Yeah, nice slide....... if you put his head where his butt is. Could they not see that he was stopping on his front feet? That poor horse. He will need a ton of corrective training before he is a prospect for anything.  Constant pressure on that long shanked bit and hauling on him at the same time.... terrible. And from the sound of it, the rider probably booted him in the gut to get him to change leads. And OMG, those "spins" are what you see on a green horse when you are trying to stop him from bucking. That horse has no idea how to work off his hind end and that rider isn't doing him any favors. Does that horse even neck rein? If he does, I didn't see any of it.


----------



## smrobs (Jul 30, 2008)

OMG, did you look at the video of his spins?


----------



## amy (Nov 26, 2008)

^^^^
"Still needs some work.."
Ya got that right!! Geez..


----------



## LeahKathleen (Mar 5, 2009)

Poor guy. Seems so willing and tolerant, but oh so confused.

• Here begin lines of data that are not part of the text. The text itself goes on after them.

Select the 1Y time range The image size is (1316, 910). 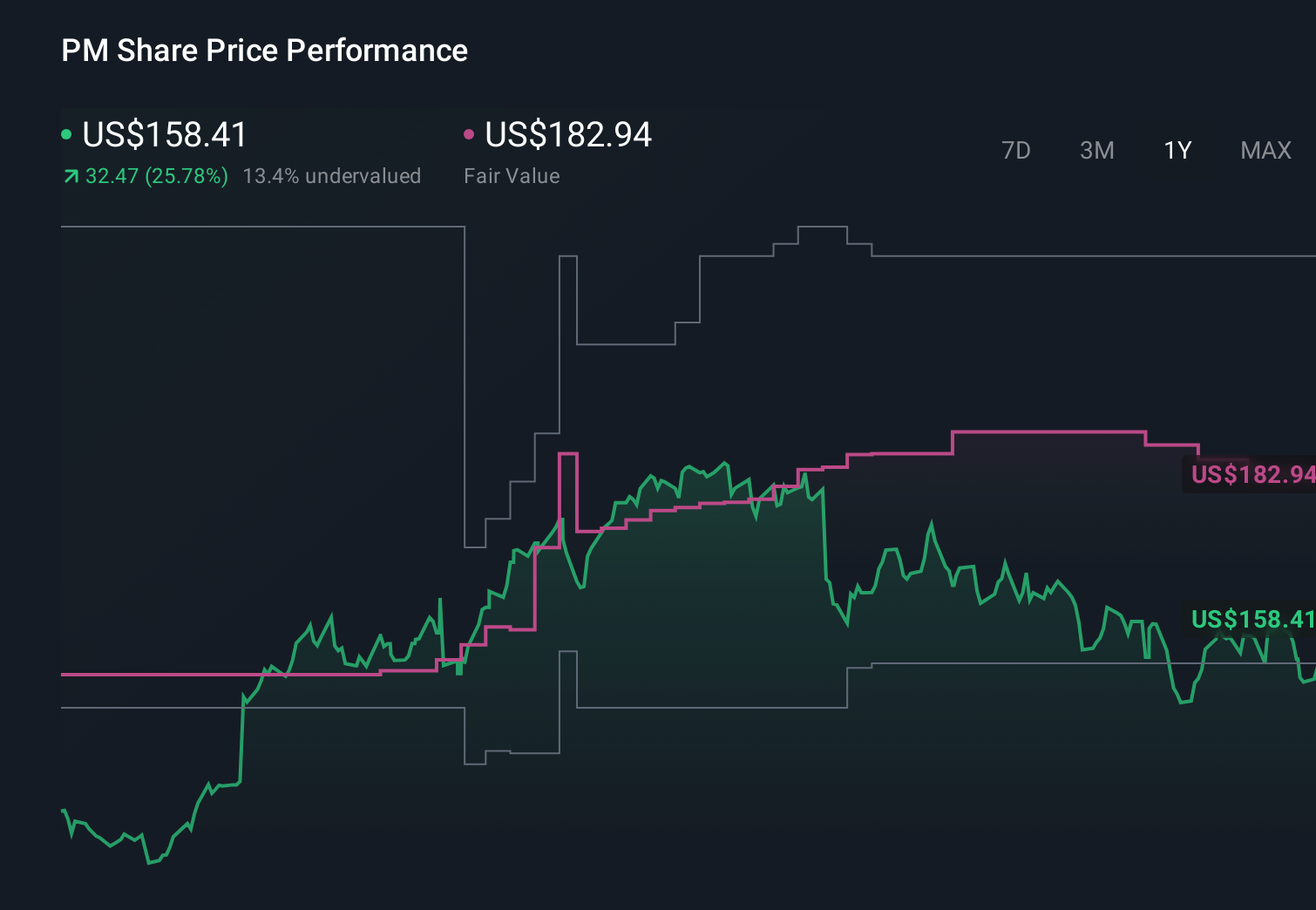click(x=1177, y=150)
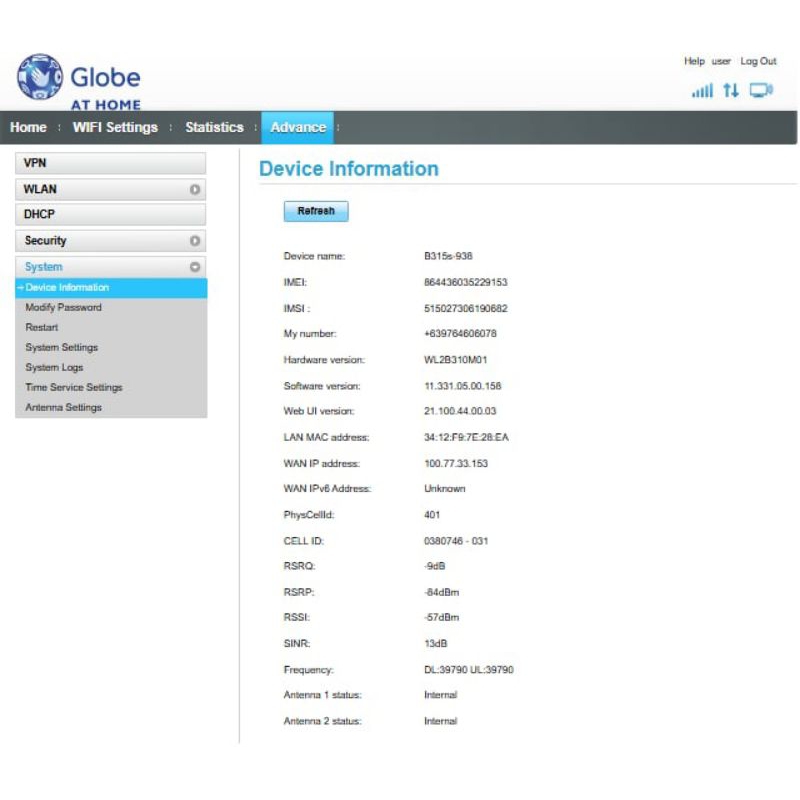Click the signal strength bars icon
The height and width of the screenshot is (800, 800).
pyautogui.click(x=702, y=91)
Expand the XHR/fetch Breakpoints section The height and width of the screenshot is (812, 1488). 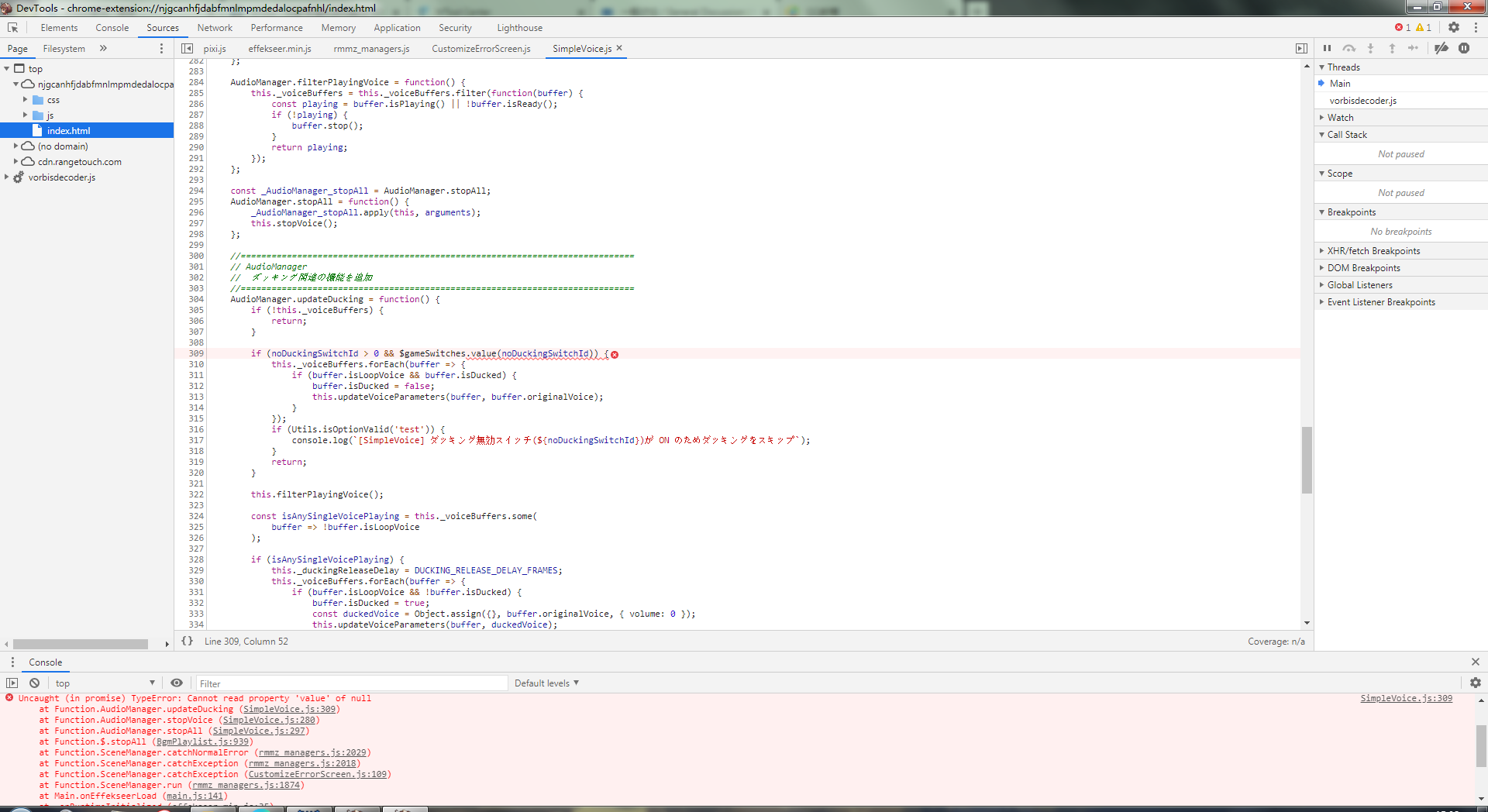point(1373,251)
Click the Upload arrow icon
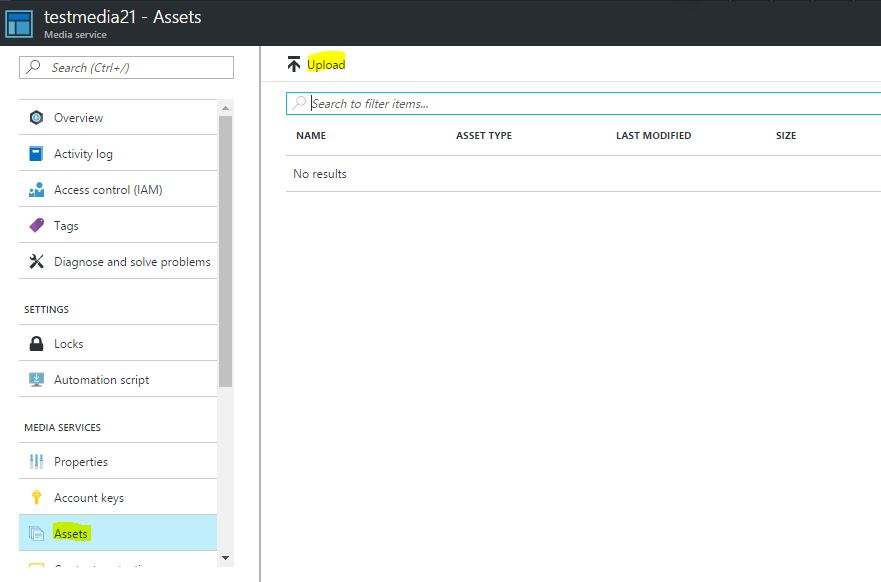This screenshot has height=582, width=881. (x=293, y=65)
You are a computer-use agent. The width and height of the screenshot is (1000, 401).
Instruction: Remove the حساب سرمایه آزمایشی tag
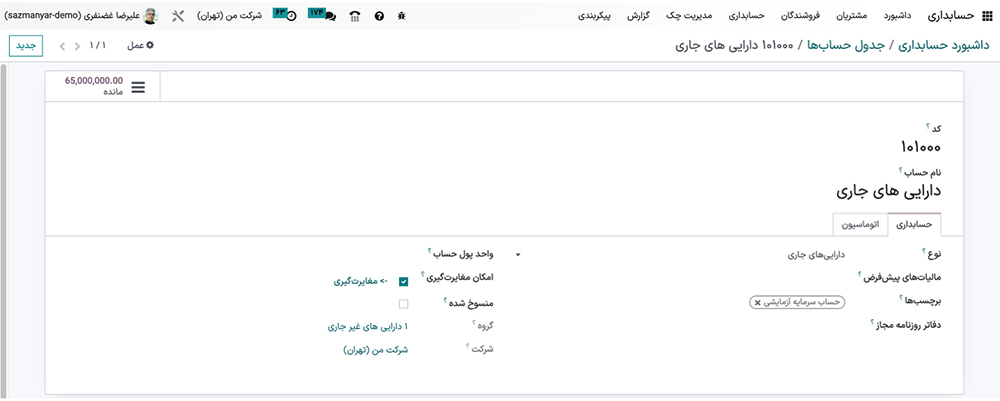(758, 301)
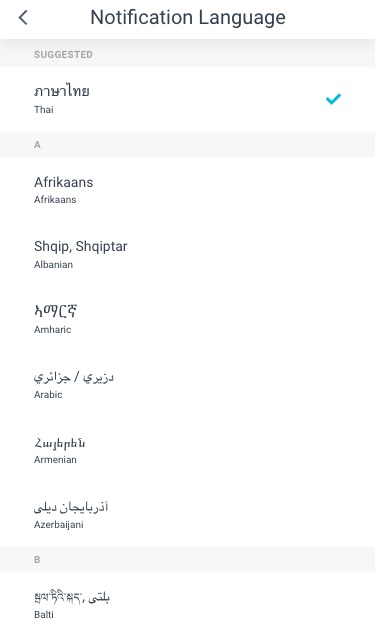Tap the Azerbaijani Arabic-script name
This screenshot has height=638, width=375.
[x=71, y=507]
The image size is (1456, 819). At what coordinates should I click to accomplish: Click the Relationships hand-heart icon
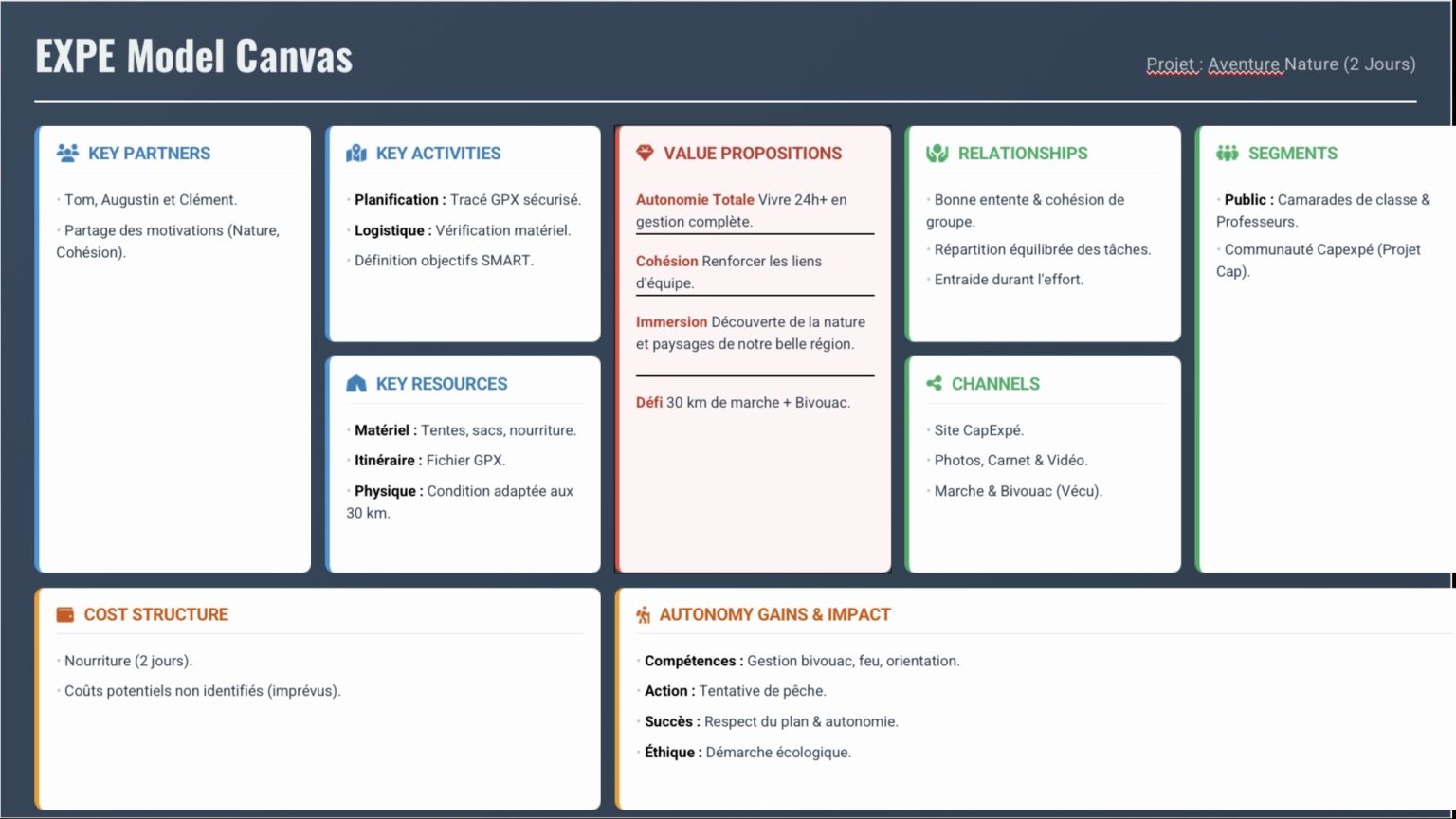tap(937, 153)
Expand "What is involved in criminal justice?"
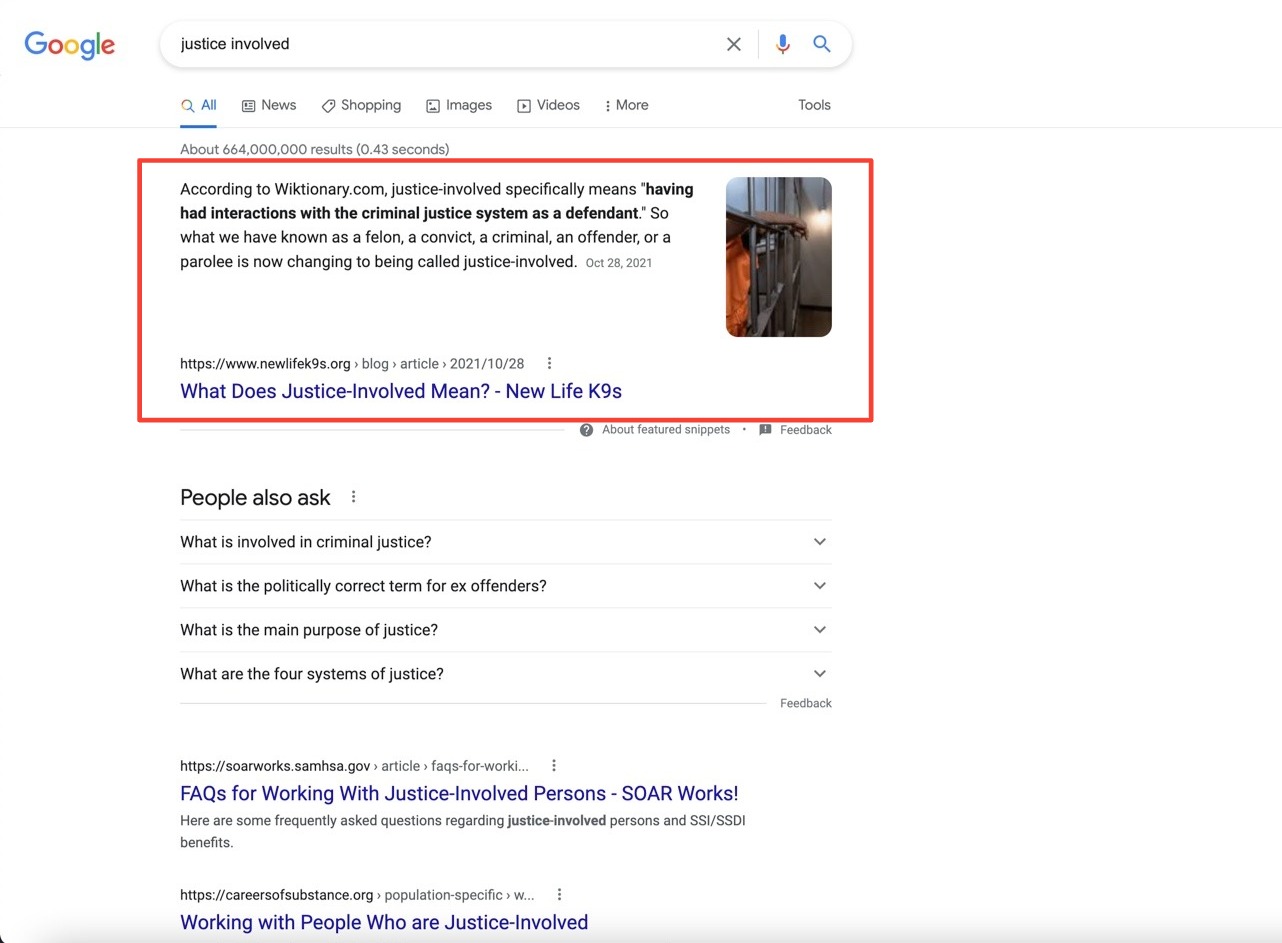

He just has this look in his eyes like, "What on EARTH are you asking me to do? This...? No...? What about this...?"

:[

People tick me off.


----------



## ShutUpJoe (Nov 10, 2009)

Is something wrong with this horse's front legs? or hooves?


----------



## barnprincess (Dec 17, 2009)

poor poor horse. hes not really reining either.. hes using each directional rein

that IS one tolerable gorgeous boy though.


----------



## mom2pride (May 5, 2009)

That horse isn't ready for that long shanked bit; he still needs to be working in a snaffle, or bosal hackemore! I think if they went back to one of those simple mouth peices, he would be much better off!


----------



## westonsma (May 19, 2009)

Well said, smrobs! Yeah, I saw the spins. I was more concerned with the rider on the grass, when he was heading to the left side of the camera when he hit that dip in the lawn, the kid bounced backward and yanked on that poor guy's face because he couldn't keep his own balance! I'm no pro, but I do know I have better sense than that!


----------



## westonsma (May 19, 2009)

I'm thinking about logging onto youtube and letting this guy have a piece of my mind!


----------



## girl_on_black_pony (Jul 19, 2008)

These are from the same people:

YouTube - joe 1

YouTube - joe 2


----------



## Fowl Play (Sep 22, 2009)

So, all the videos by this guy have been removed. Anyone wonder why? Maybe he reads here and found a bunch of people who don't know him bad mouthing him. I don't know enough about reining to comment on the video, but I do know enough about human nature to know that I'd be pretty hurt if I found my video on a site that could be extremely educational, being ripped to shreds. Just saying...


----------



## JustDressageIt (Oct 4, 2007)

Please remember our policy regarding critiques:
http://www.horseforum.com/horse-riding-critique/please-only-request-critique-yourself-your-2758/


----------



## iridehorses (Oct 22, 2007)

......


----------